Monday, April 7, 2014

Don't Poke the Bear

There are few things as important to us as our children. Let me rephrase, there is nothing more important to us than our children. But for some reason, unbeknownst to me, in a public school system where supposedly nothing short of excellence will be tolerated, my children are once again the forgotten ones. Not only not important, but seemingly their education given up on. Their development and progress simply does not matter to the school.
There is nothing like an IEP (individual education plan) meeting to catapult a person into this reality.
Let me give you a little taste. The uplifting message from PT and OT in this particular meeting was that, my autistic, basically nonverbal child in the most severally disabled classroom in the district has "plateaued."
"Nothing more they can do to help him."
"They feel like their time is not well spent with him."
"There is nothing that they, as therapists, can do, that can't be done by his teacher and his aides in the classroom." (because the teachers and aides don't do enough,that is sarcasm at its height-in actuality these people are literally sent from heaven and already do everything for the kids, so why don't we just put a little more on their plate?). 
So just to recap in case you missed something and because I don't still fully believe it myself:
Johnny is in the ONLY FMD (functional mental disability) classroom in all the elementary schools in this city.  He is nonverbal, has had an autism diagnosis since he was three, is one of only four children in the most severely disabled classroom in the entire district and he no longer qualifies for PT services, and his OT services were recommended to be reduced.
"His education is not impacted by safety issues."
Are we talking about the child who will walk out in four lanes of traffic without blinking an eye, or the child that will climb a jungle gym and stand at the very edge of an overhang, look right at you and dare you with his eyes to pay attention to something or someone else and if you do, he will step off the ledge, the child who has zero danger awareness or if he does know, he doesn't care, the child that still does not alternate his feet when going down stairs (which is a big milestone in development). The child that does not throw, pass, or kick a ball on command, the child that cannot sit in a given seat for any significant amount of time without intervention, prompts or rewards, the child that will dart through the school-classrooms, cafeterias, or gym without regard to his own or anyone else's safety. The child who has had poor coordination and low muscle tone on every developmental evaluation since he was 10 months old.  
This child is no longer receiving PT services? Actually that is a statement not a question-this child is no longer receiving PT services. He is still receiving OT, don't even get me started on this topic.
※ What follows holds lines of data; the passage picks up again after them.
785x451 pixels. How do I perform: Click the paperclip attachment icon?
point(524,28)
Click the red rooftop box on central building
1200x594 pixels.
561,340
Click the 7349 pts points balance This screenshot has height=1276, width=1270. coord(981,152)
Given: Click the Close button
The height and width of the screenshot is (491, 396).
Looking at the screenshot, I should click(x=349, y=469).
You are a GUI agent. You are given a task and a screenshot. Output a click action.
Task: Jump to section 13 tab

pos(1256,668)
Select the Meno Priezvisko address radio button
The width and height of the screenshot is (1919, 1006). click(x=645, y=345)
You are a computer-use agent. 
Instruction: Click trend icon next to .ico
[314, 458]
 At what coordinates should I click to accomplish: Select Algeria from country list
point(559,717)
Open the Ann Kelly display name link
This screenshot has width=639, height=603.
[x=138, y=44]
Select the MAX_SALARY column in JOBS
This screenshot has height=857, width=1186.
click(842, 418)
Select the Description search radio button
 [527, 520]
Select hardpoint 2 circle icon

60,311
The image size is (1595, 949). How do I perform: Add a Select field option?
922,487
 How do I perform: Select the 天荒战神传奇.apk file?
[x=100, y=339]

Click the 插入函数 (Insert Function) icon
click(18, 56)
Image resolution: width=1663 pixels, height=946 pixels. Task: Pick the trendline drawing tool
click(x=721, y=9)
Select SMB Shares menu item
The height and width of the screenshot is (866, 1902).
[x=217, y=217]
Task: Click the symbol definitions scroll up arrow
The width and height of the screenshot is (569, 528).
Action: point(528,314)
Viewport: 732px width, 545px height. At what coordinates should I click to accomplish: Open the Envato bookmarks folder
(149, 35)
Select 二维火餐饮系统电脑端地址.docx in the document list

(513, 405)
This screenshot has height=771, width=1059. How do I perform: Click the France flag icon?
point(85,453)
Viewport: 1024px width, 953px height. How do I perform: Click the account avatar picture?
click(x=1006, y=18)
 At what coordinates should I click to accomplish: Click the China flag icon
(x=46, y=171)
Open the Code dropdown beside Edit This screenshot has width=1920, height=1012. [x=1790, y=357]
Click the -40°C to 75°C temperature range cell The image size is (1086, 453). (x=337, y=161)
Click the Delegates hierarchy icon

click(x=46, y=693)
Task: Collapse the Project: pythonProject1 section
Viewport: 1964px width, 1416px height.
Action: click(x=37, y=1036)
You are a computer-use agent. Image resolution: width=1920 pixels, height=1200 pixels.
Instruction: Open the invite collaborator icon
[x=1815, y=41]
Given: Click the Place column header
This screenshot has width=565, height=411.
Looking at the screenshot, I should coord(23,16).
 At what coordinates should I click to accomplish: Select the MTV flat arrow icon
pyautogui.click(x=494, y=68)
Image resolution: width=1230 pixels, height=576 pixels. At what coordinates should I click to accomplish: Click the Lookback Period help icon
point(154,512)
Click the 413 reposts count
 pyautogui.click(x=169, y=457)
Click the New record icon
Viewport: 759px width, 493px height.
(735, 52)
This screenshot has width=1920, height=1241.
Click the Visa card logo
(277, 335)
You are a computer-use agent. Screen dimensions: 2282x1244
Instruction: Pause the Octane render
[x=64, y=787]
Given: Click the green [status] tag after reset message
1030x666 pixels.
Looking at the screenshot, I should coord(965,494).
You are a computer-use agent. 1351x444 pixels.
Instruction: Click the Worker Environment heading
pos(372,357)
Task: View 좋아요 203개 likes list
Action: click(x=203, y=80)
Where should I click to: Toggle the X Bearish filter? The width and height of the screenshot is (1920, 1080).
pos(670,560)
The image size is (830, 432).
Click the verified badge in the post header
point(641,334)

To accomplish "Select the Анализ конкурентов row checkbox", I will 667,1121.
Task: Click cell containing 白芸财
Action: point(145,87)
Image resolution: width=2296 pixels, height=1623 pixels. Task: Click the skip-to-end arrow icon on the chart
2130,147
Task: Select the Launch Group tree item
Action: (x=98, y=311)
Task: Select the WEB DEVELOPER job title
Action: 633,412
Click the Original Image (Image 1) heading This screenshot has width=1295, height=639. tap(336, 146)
My rage will go unbridled until my fingers fall off and I am grateful he is still getting this much needed therapy. I just keep thinking how it was mentioned that the therapists do not have the "resources" to help John. If anyone has a child in this school system, that would make your blood boil, it just would not be tolerated. And I find it equally unacceptable to be said regarding my child's education and future. Yes, I understand it is a public school, but tell me what you need to help him and I will get it. Instead, they look at me for what to do, what to try, strategies to use, ideas. I keep comparing it to getting an email from my oldest child's math teacher asking me how to teach him Algebra. I know, wouldn't happen. 
One thing that became blatantly obvious on that day, in that meeting. No one sitting around me at that table could see things from my perspective. Maybe that's not their fault, maybe it's the "system" that is broken. But, I know they look at me like I am so very different than they, like they could never be me. And I get that, I thought I could never be me.  But I found this "throw up our hands" mentality from therapists in our or any school system, embarrassing and offensive.
Imagine as a parent with a child at any level, being told that they had plateaued? Yeah, I thought it was unimaginable too. For those of you that never have to go through an IEP meeting-you are truly a fortunate person. For those of you that do, I feel ya, it sucks and as much as you want to believe that everyone is there for your child, unfortunately, some are not. You and you alone must fight for your kid and their education. Your child is worth it, no matter if the message is subtle or as blatant as the one above.
Luckily, I have taken a couple of weeks to calm down (oh yeah, totally calm now, I deleted my first rant immediately after the meeting). Now, more than anything, I am disappointed and sad. Of course, I plan to continue working cooperatively with the school, but I will not cower and allow my child to slip through, be forgotten, not get the services he is entitled to and desperately needs for his development and gasp, his education.  I will take accountability for my part. I got lazy, complacent, hibernated for a bit because I felt comfortable, like we were in a good place. Unfortunately, my son couldn't tell me otherwise. I am his voice.
There is no place for a sense of security in special education- the bear has been poked. 
I swear I didn't write this! 




Funny Note: People have asked me why I used this title-Adam says this to Jacob about making me mad :).